--- Start of Material provided ---

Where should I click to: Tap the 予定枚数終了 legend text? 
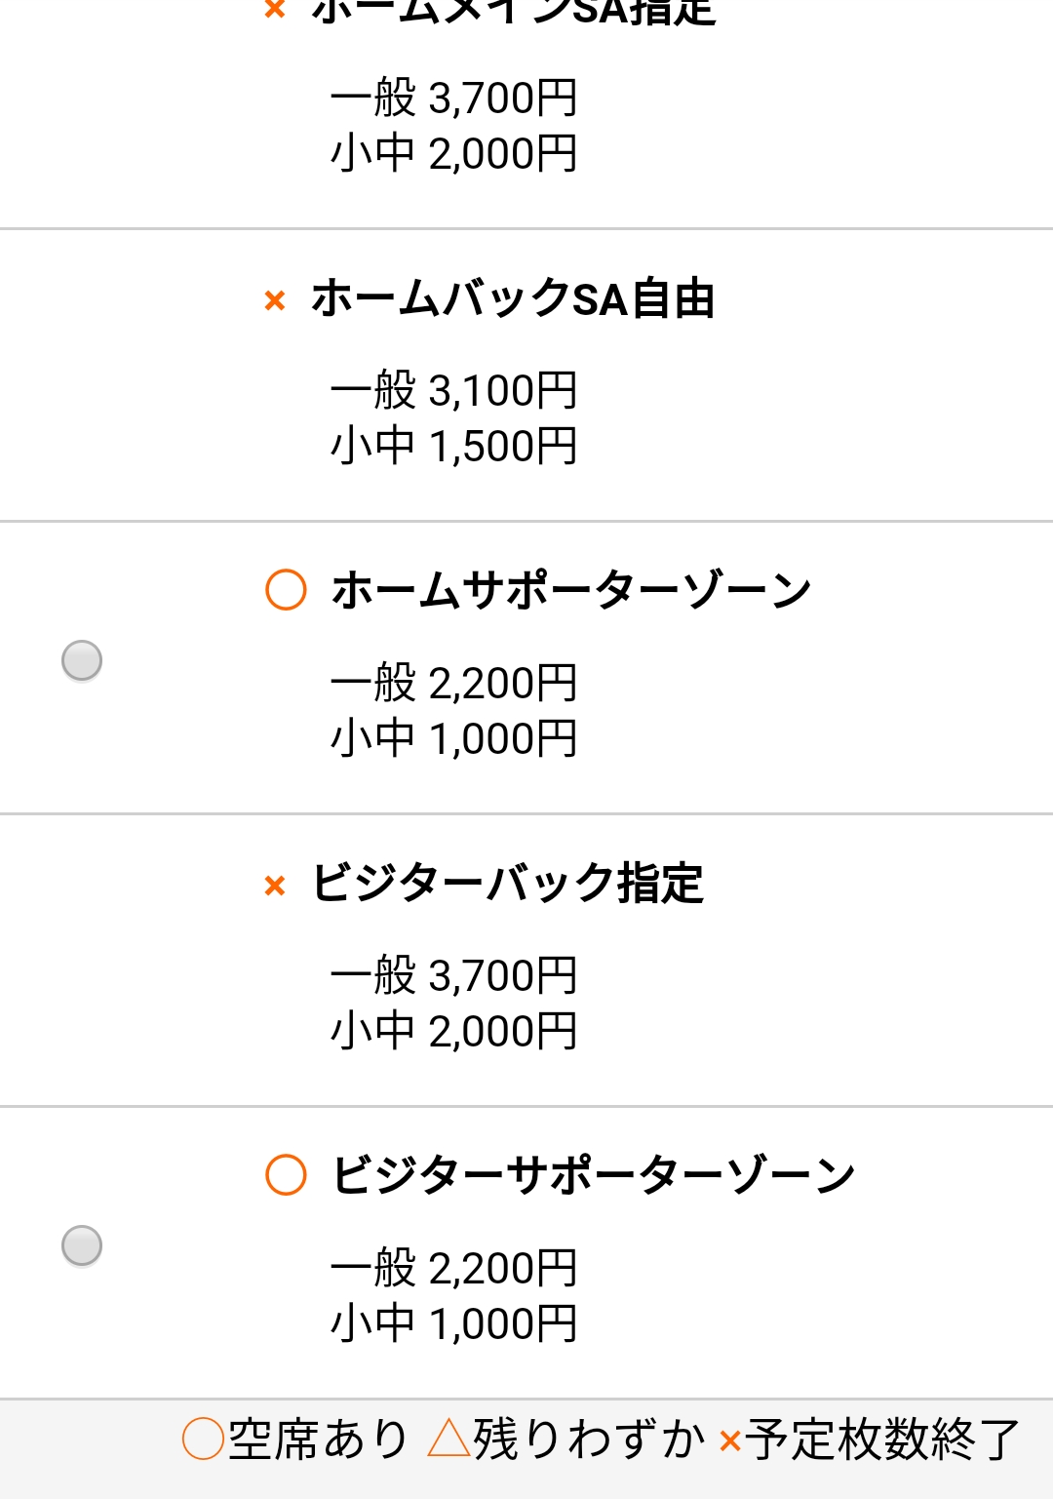coord(883,1440)
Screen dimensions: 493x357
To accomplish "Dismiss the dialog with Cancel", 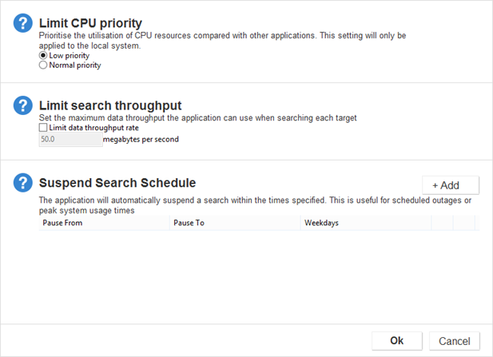I will (454, 341).
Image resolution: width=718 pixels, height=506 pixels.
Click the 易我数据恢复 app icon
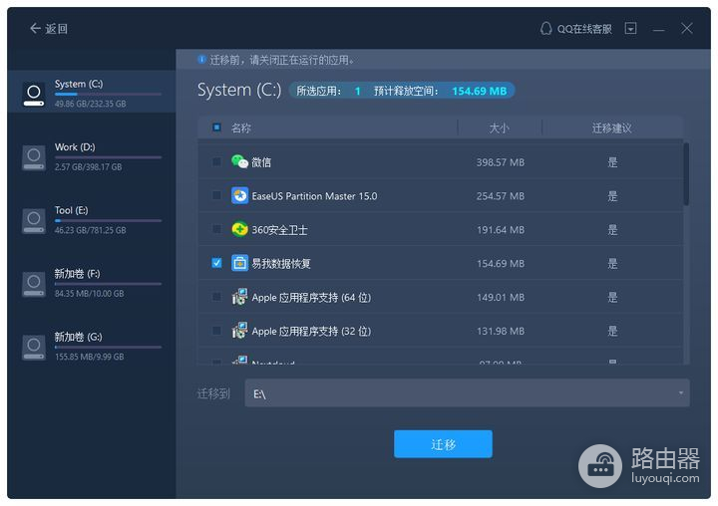[239, 263]
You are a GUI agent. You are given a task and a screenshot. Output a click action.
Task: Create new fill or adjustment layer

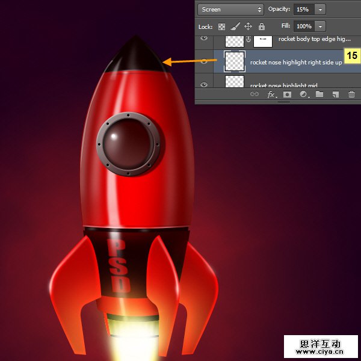point(303,94)
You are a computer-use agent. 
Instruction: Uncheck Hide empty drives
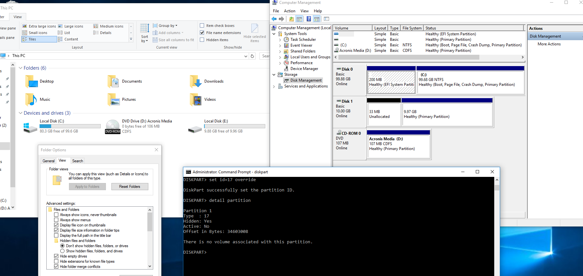[x=56, y=256]
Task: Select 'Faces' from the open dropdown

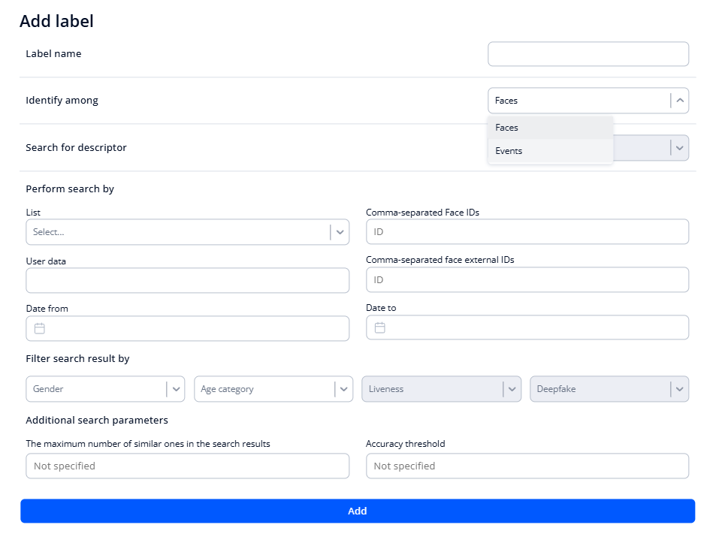Action: [x=550, y=127]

--- End of Material provided ---

* [Stated task]: Pull out every line of the listing above that contains the string "agent". Case matters.

* [Written response]:
You are a GUI agent. You are given a task and a screenshot. Output a click action.
You are a computer-use agent. 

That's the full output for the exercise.